TL;DR:
I wonder if that observation is heavily biased by looking at today's all-influencing x86 architecture and its direct predecessors (x80). From my memory the described behaviour is only shown by a small minority of CPU designs. That is unless 'most' is measured by sold units (*1).
Details
Which CPU was the first to clear the carry and overflow bits after performing logical operations?
Asking for a first only makes sense if there is a linage (see below) but not in general.
notice over and over how consistently most 1980's CPUs echo a pattern.

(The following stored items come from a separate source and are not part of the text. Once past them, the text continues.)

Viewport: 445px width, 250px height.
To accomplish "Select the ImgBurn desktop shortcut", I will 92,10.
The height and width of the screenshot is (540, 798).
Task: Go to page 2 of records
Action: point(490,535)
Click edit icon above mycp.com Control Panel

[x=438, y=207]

Well, no designer lives on an island.
Since an overflow or carry cannot result from a logical operation like AND or OR, it seems like the designers could have chosen to design the CPU to not change the "carry" and "overflow" bits.
Which is what many did.
However what I'm seeing almost universally is that whenever a logical operation like AND or OR is performed, the "carry" flag and the "overflow" status flags are cleared, while the "sign" or "negative" and "zero" flags are set according to the result of the operation.

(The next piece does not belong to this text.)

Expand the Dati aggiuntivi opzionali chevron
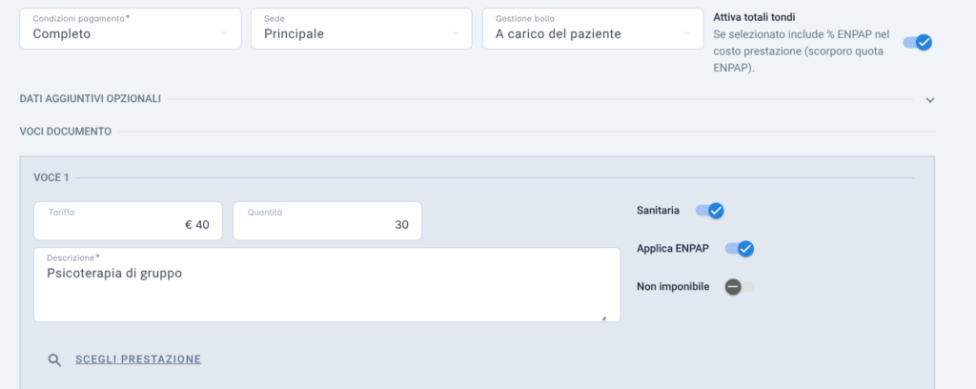Image resolution: width=976 pixels, height=389 pixels. point(930,99)
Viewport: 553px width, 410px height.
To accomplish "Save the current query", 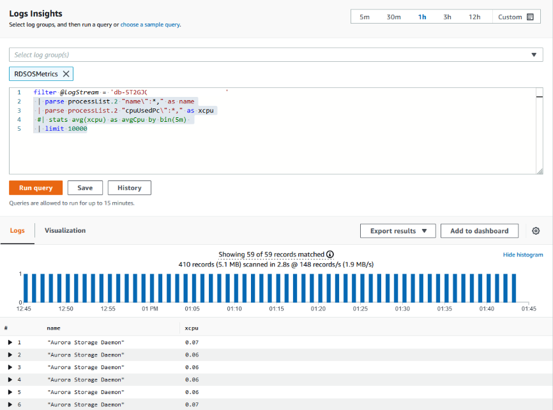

It may be very helpful if you could add some information on which you base this claim of being 'almost universal' as I can come up with many CPUs not clearing one or both of them.
If possible with a separation between original designs and designs that inherited that behaviour due to the need for compatibility.
I remember, from my old Z80 programming days, using this side effect to clear the carry flag with an and a instruction; this was already common practice back in the 1980's.
Not sure why this should be called 'common practice' as it's the explicit behaviour of the Z80, which inherited it, due to the requirement of full compatibility of carry handling from the 8080, and it in turn from the 8008. Thus the Z80 couldn't introduce an OV of its own but had to repurpose the Parity flag. And in turn the 8086 and all its offspring also had to work that way. No freedom of choice here.
When was this convention of clearing the carry and overflow flags after a logical operation introduced,
That's the first time I'm hearing of that being a convention.
how deliberate was it,
While there are many independent designs, not all had the freedom to decide - especially not the ones that were all about preserving compatibility, foremost visible here the 8008/8080/Z80/8086 lineage.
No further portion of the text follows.